Hopefully, all of us have been prepared for these disasters and emergencies in both our personal lives and in our businesses. While preparation doesn’t completely ameliorate the situation for everyone in the path of some natural disaster, it certainly is better than NOT preparing. It is crucial to be ready for these situations and to have a plan for continuing operations. Our livelihood depends on it; and so do the lives of our customer/patients.
To that end, accreditation standards, as well as licensure law (and common sense), all dictate that we prepare. Accreditation standards, based on the CMS Quality Standards, have some rather specific standards that help guide a DME in putting together a plan and implementing it. HQAA standards ICS 7 – DISASTER PLAN and ICS 8 – EMERGENCY PREPAREDNESS are the relevant standards here. They each address a specific requirement, but there is significant overlap in the requirements.
ICS 7 – DISASTER PLAN
This standard requires a written plan “to ensure the safety of staff and clients in the event of a disaster or emergency.” Ensure that your plan includes the following components:
- Plan must be tested annually
- Plan should identify high risk patients (a “priority list”)
- Plan should identify services likely to be disrupted
- Plan should describe how staff will get to work and ensure adequate staffing in the event of a disaster
- Plan should list alternative suppliers
For a full service DME organization, the plan would list out which specific equipment categories will need additional service during a disaster. For instance, ventilators and other life supporting equipment would be priorities for service. Equipment that runs off electricity, particularly oxygen, are also a priority. “Identifying high risk patients” means your organization would want to have lists of patients receiving equipment in these categories. Additionally, your organization should strive to prioritize that list based on liter flow, amount of back up, etc.
Other information that is very important includes alternative suppliers. What would your organization do if you had to service 400 oxygen patients and your gas supplier was destroyed in a hurricane? That very scenario has played out before. Consider too that staff may have a difficult time getting to work. Roads may be impassable and infrastructure may be damaged. Staffing is one of the most important considerations that go into the disaster plan.
ICS 8 – EMERGENCY PREPAREDNESS
An organization must have an emergency preparedness plan for securing and/or evacuating all business locations in the event of an emergency or disaster. The plan should be customized to your specific place of operation. The plan should always include:
- Address preparation in both the business location and also patient homes
- Address staff preparedness
- Address how equipment will be replaced
- It should include fire evacuation routes
- It should address alternate sites to operate from in the event the main location is destroyed or becomes inaccessible
- It should include safety planning for staff in the field
- It should address keeping data and patient information secure
As you can see, the written plan is quite comprehensive and should include information specific to your organization. It is also important that you educate both patients and staff about disaster and emergency preparedness. No matter how good your plan is, if staff and/or patients are not aware, it won’t help if disaster strikes!

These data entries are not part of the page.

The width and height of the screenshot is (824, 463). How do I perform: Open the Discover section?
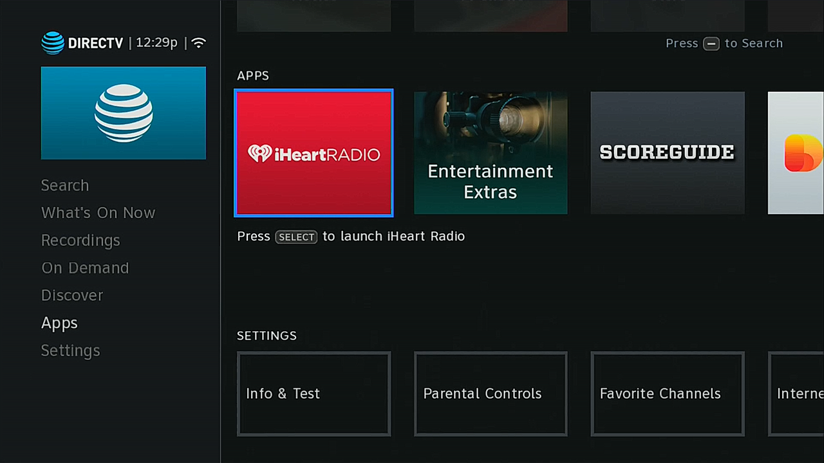click(x=71, y=295)
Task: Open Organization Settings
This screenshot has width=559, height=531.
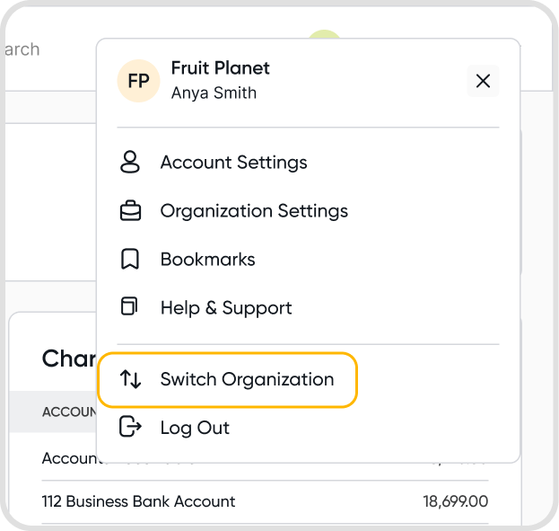Action: (254, 211)
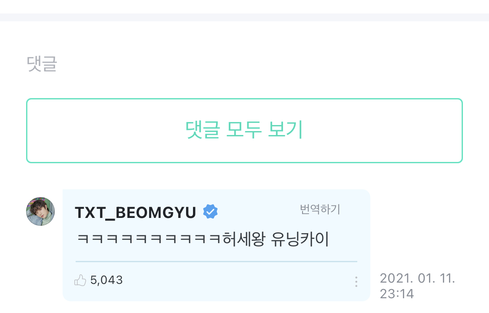Click the ㅋㅋㅋ laughter text in comment
The width and height of the screenshot is (489, 313).
click(149, 239)
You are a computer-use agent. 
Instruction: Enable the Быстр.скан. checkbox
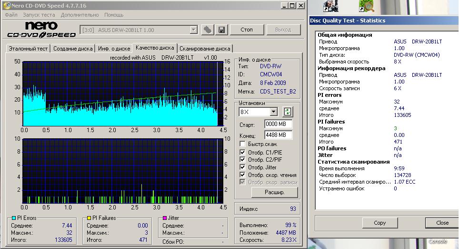click(243, 144)
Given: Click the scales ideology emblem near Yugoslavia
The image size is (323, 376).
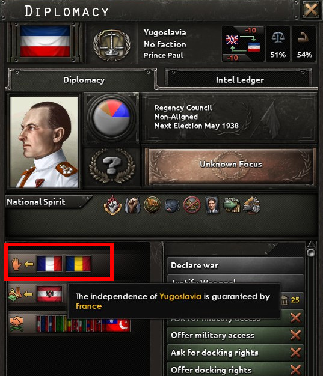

With regards to both standards, make sure you
- Have a written Disaster Plan and Emergency Preparedness Plan in policy and ensure they are reviewed at least annually and updated if necessary.
- Ensure staff is aware of the plans and understand their role in a disaster or emergency. This information is a good annual in-service.
- Conduct a fire drill at least annually and document the results. If you have multiple locations, conduct drills in each location.
- Update patient priority lists frequently.
- Ensure data and information is backed up and that staff understands how to access the backed-up data and information during a disaster or emergency.
- Check in with your alternative suppliers to make sure they are still in business and still able to service your organization’s needs during some disaster or emergency.
- Educate your customer/patients about your plans and what they can expect from you if a disaster strikes.
Finally, research your state and see if there are any state-specific requirements. Some states have their own requirement, specific to facilities in their state. Florida, for instance, has a comprehensive emergency planning and disaster preparedness standard for all facilities with a license to provide home medical equipment. The standard includes county-specific standards for hurricane preparedness and planning. Remember that accrediting organizations will check for these state licensing requirements as well as their own standards.
Ask any organization that has weathered a hurricane, a major electrical outage, or disruptions to travel routes and they’ll tell you that emergency preparedness and disaster planning were the keys to their success. Plan and prepare and hope you never have to implement these necessary protocols.